Single-dose pharmacokinetics of ibrutinib in subjects with varying degrees of hepatic impairment

• Published in: Leukemia & lymphoma Vol. 58; no. 1; pp. 185 - 194
• Main Authors: de Jong, Jan, Skee, Donna, Hellemans, Peter, Jiao, James, de Vries, Ronald, Swerts, Dominique, Lawitz, Eric, Marbury, Thomas, Smith, William, Sukbuntherng, Juthamas, Mannaert, Erik
• Format: Journal Article
• Language: English
• Published: United States Taylor & Francis 02.01.2017
• Subjects: Adult; Aged; Area Under Curve; Biomarkers; Drug Monitoring; Female; Hepatic impairment; Humans; ibrutinib; Incidence; Liver Diseases - blood; Liver Diseases - complications; Liver Diseases - diagnosis; Liver Diseases - epidemiology; Liver Function Tests; Male; Middle Aged; Neoplasms - blood; Neoplasms - complications; Neoplasms - drug therapy; pharmacokinetic; Protein Kinase Inhibitors - administration & dosage; Protein Kinase Inhibitors - adverse effects; Protein Kinase Inhibitors - pharmacokinetics; Pyrazoles - administration & dosage; Pyrazoles - adverse effects; Pyrazoles - pharmacokinetics; Pyrimidines - administration & dosage; Pyrimidines - adverse effects; Pyrimidines - pharmacokinetics; safety; Severity of Illness Index; ibrutinib; Hepatic impairment; pharmacokinetic; safety
• ISSN: 1042-8194; 1029-2403
• DOI: 10.1080/10428194.2016.1189548

This open-label, single-dose study was designed to characterize pharmacokinetics and safety profile of ibrutinib in hepatically impaired subjects.
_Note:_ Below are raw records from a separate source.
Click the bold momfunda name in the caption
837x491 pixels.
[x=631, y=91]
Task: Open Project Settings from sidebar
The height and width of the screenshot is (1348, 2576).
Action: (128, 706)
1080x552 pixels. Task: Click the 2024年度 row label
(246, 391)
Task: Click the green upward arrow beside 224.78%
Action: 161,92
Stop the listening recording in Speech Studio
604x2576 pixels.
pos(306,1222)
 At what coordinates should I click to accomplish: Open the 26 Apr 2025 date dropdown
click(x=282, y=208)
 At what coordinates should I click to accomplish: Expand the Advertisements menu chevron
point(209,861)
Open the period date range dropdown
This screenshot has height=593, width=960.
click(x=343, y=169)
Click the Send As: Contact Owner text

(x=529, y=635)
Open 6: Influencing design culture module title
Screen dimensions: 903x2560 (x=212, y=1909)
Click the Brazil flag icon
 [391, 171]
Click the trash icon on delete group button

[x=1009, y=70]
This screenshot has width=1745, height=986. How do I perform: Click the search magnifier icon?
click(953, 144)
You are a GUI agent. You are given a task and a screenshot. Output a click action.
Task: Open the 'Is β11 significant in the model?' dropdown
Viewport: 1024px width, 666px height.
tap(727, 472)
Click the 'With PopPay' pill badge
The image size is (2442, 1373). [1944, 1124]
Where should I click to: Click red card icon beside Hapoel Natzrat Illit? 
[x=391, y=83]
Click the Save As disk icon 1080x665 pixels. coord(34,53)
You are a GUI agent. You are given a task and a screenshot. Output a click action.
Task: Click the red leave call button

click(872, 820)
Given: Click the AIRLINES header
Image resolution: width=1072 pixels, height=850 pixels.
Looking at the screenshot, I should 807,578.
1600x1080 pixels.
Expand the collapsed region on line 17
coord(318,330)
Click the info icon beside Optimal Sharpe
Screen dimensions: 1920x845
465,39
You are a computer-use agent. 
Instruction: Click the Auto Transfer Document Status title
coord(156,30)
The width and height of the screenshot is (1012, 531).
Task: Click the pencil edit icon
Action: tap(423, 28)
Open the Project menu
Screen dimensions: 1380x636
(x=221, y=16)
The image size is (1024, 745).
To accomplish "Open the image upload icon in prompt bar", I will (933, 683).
Each subject received single oral dose of ibrutinib (140 mg) following an overnight fast (hepatic impairment-mild [n = 6], moderate [n = 10], and severe [n = 8]; healthy control [n = 6]). Subjects with hepatic impairment showed significant increase in ibrutinib plasma exposures and fraction unbound ibrutinib. Compared to control group, mean exposure (AUC last; unbound ) in mild, moderate, and severe cohorts was 4.1-, 9.8-, 13.4-fold higher, respectively. Terminal half-life trended slightly longer in moderately and severely impaired subjects, but risk of accumulation on repeated dosing appears negligible as half-life did not exceed 10 h. Based on observed effects on exposure, reduced doses are recommended for patients with mild and moderate liver impairment (Child-Pugh Class A and B), whereas 140 mg is considered too high for severely impaired patients (Class-C). A single dose of 140 mg was well tolerated in this study (NCT01767948).